Bu günlere gelene kadar, bakıyoruz ki sanal alemde ve piyasalarda, muhalif görüşlüler çoğunlukta ama seçimlere sıra gelip, gerçek sandık ortaya konunca, sanal alemde oluşan tepkinin, sandığa yansımaması, koca bir demokratik soru işaretidir?
Toplum bilimcilerin ve ekonomistlerin enine boyuna araştırması gerekir!
Demek oluyor ki sanal alem, oluşan toplumsal kızgınlığın ve tepkinin basıncını düşürüyor ve seçmende sanal bir tatmin oluşturuyor! Yani bir çeşit toplumun ve piyasalarun gazını alıyor...
Ya da çok bilinçli bir oluşumla, toplum yanıltıp, yönlendiriliyor!

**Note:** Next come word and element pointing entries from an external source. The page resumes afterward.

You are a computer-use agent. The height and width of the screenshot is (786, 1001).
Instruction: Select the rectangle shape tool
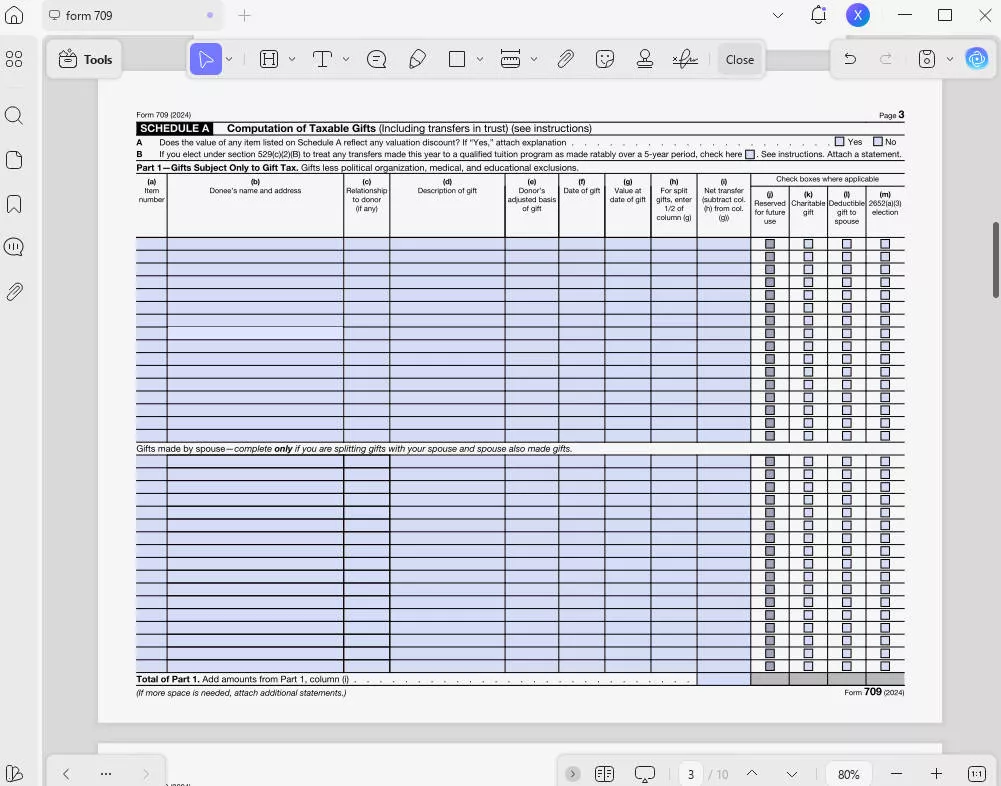pyautogui.click(x=458, y=59)
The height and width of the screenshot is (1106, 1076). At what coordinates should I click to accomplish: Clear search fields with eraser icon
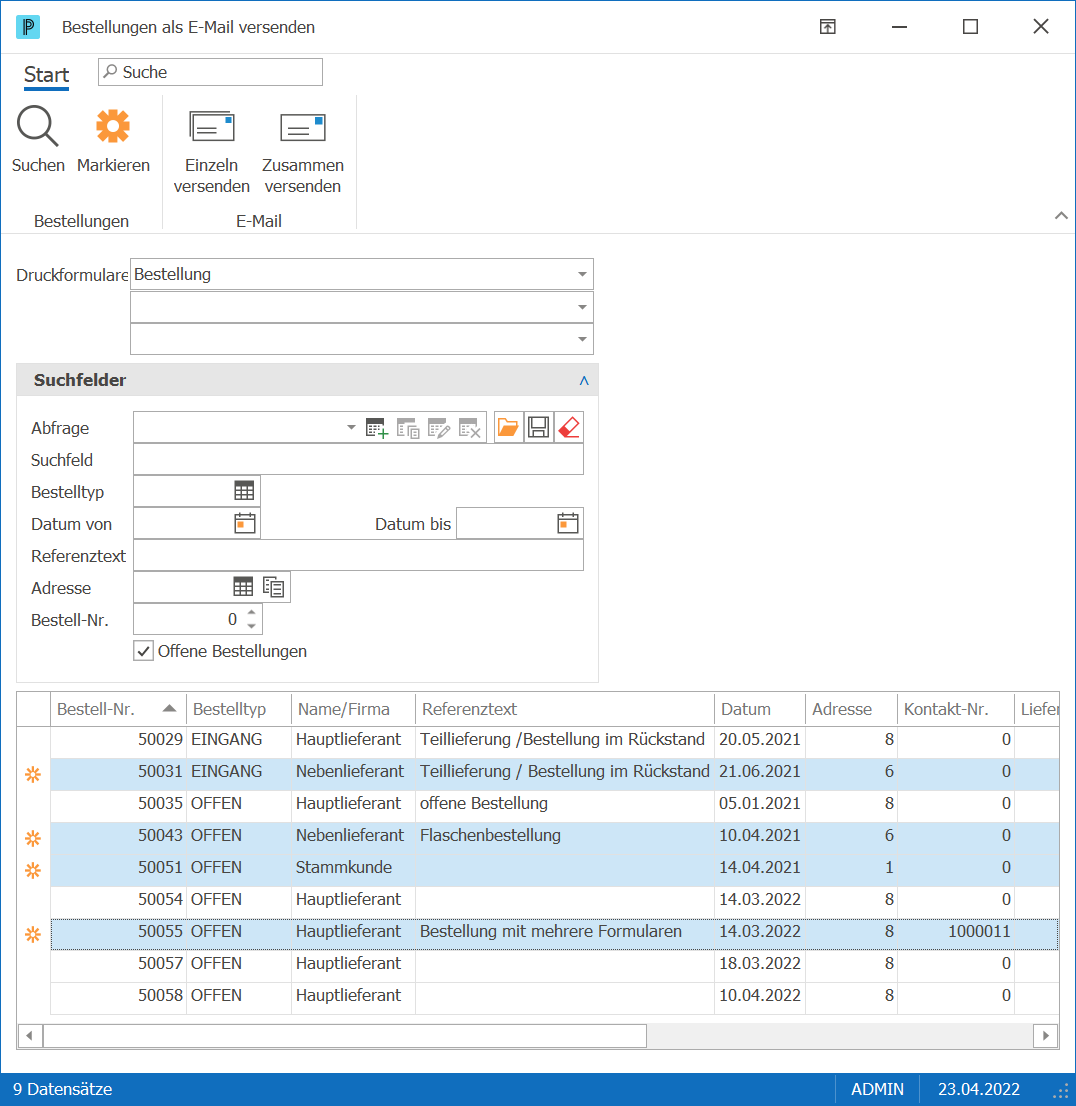[569, 427]
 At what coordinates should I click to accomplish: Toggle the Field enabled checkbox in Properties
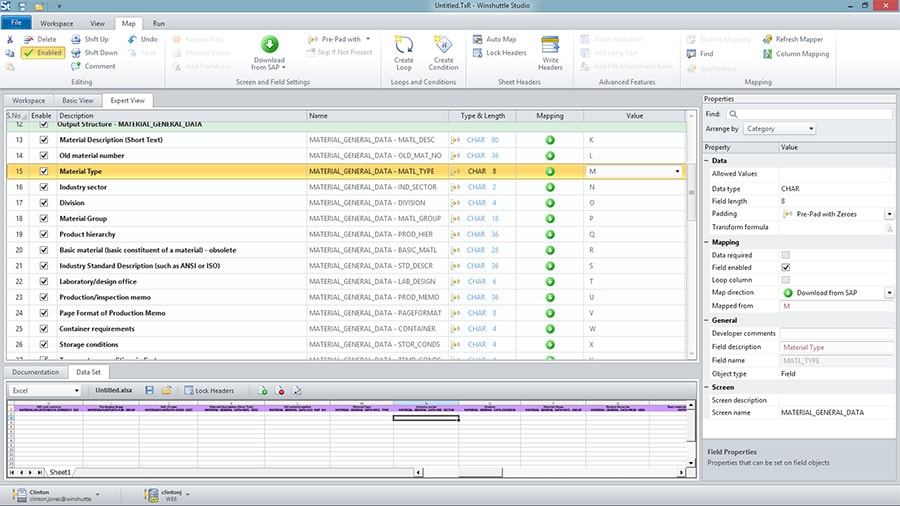pos(785,267)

İşte bu nedenlerle demokrasilerde sonuç alabilmek için, sanal değil, gerçek demokratik eylemler yapılması kural haline gelmiştir... Yapılan tepkiler, yürütmeyi ve seçilmişleri endişelendirmiyor ise? Biliniz ki seçilen muktedirler, yaptıkları yürütme yöntemlerinden, asla vaz geçmeyeceklerdir! Hele hele her seçimde ekseri oyu almaya devam ediyorlarsa? Hali ile ''en iyiyi, en doğruyu ben ya da biz yapıyoruz ya da yanlışta yapsak, seçmenin teveccühü bizden yana, o halde durmak yok yola devam'' diye düşünmeleri, son derece doğal ve yerinde değil mi?

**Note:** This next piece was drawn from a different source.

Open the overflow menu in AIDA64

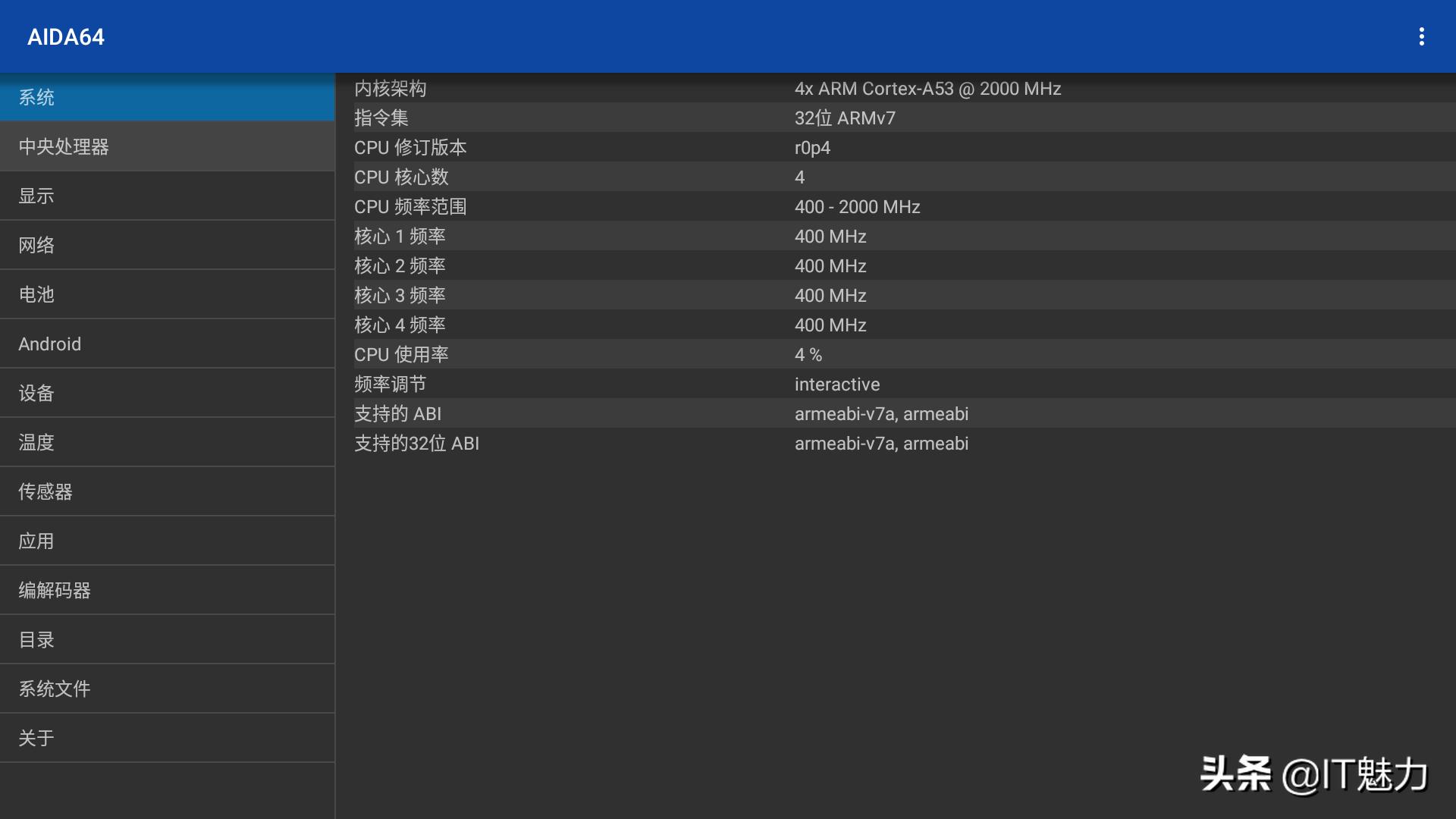click(x=1423, y=36)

Demek ki ''seçtikleriniz sebep, yaşadığımız ve karşılaştığımız iyi ya da kötü her şey sonuçtur!''
Seçmen ve özellikle sanayici ve sermaye, önce verdiği oyu ile aynaya bakmalı sonra seçtiklerine serzenişte bulunmalı ya da tepki göstermelidir.
Gerisi Lafügüzaftır...
Sözün özü;
Demokrasilere güç ve değer katan, seçmenin, sermayenin, özelliklede ücretlinin isabetli ve yerinde oy kullanması ve her daim seçtiklerini denetleyebilmesidir!